I am sadly reminded of an article that I wrote last year on the issue of race while covering the Oscars in LA. Another year then, same issue.
The year before 2013, it was all about 12 Years A Slave, a film with race slap bang at its core, an epic which Academy voters could not ignore. And they didn't, a black filmmaker, Britain's Steve McQueen rightly recognised.
It was a turning point surely, said many in the industry who had voiced their concerns on the glaring lack of diversity.
But the next year I was back in LA and it was all about a film shockingly overlooked in many of the main categories, Selma, which everyone wanted to talk about.
For me it was simply one of the best films of the year, deeply moving, brilliantly acted, and important.
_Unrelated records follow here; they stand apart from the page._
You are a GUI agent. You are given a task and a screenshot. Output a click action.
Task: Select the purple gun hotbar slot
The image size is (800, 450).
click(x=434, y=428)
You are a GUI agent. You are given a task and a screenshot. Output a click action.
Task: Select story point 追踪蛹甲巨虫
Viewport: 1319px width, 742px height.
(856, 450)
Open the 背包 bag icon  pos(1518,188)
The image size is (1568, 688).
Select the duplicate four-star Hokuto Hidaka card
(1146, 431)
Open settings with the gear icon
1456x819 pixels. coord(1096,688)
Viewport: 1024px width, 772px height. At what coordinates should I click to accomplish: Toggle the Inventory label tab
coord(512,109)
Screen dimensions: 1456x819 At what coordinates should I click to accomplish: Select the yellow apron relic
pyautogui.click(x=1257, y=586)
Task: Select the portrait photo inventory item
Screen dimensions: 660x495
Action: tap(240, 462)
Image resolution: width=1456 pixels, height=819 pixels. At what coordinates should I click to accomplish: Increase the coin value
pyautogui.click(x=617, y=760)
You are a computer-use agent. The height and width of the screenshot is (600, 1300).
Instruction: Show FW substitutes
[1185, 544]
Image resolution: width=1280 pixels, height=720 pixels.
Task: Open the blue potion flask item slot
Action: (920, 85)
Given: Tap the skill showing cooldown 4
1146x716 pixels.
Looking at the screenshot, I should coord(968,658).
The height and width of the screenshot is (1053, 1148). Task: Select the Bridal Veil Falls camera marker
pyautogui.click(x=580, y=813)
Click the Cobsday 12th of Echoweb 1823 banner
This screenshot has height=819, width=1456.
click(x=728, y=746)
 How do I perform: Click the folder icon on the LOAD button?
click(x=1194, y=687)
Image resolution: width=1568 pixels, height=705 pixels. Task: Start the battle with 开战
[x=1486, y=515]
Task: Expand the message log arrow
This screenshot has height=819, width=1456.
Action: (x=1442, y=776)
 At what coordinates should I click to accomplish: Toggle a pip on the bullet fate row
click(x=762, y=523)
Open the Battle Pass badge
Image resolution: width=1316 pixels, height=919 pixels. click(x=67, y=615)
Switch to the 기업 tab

I attended a networking event for black filmmakers in Hollywood who meet to support each other, and to say there was deep concern would be an understatement.
David Oyelowo, the star who so brilliantly played Martin Luther was gracious talking about his glaring omission in the best actor category, but his fellow actors and directors did not pull their punches.
"They got it wrong, something went wrong" was what the director and actor Bill Dukes told me.
He has made documentaries on the issue of race and skin colour today, broadcast on Oprah Winfrey's channel (he asked me to be in one of these and I happily contributed last year).
Yes, he said, the Academy voters are overwhelmingly white and male, but the issue goes right back to the studios that commission and pay for new films.
If they are not green-lighting films which rightly reflect diversity today, the Academy voters can't nominate them.
This was an opinion echoed by many of those present - it's not just an Academy problem - it's an industry-wide problem.
And it's not unique to film. Idris Elba's words to MPs yesterday are testament to that.
2016 - and here we still here talking about the lack of diversity in film and television. How depressing.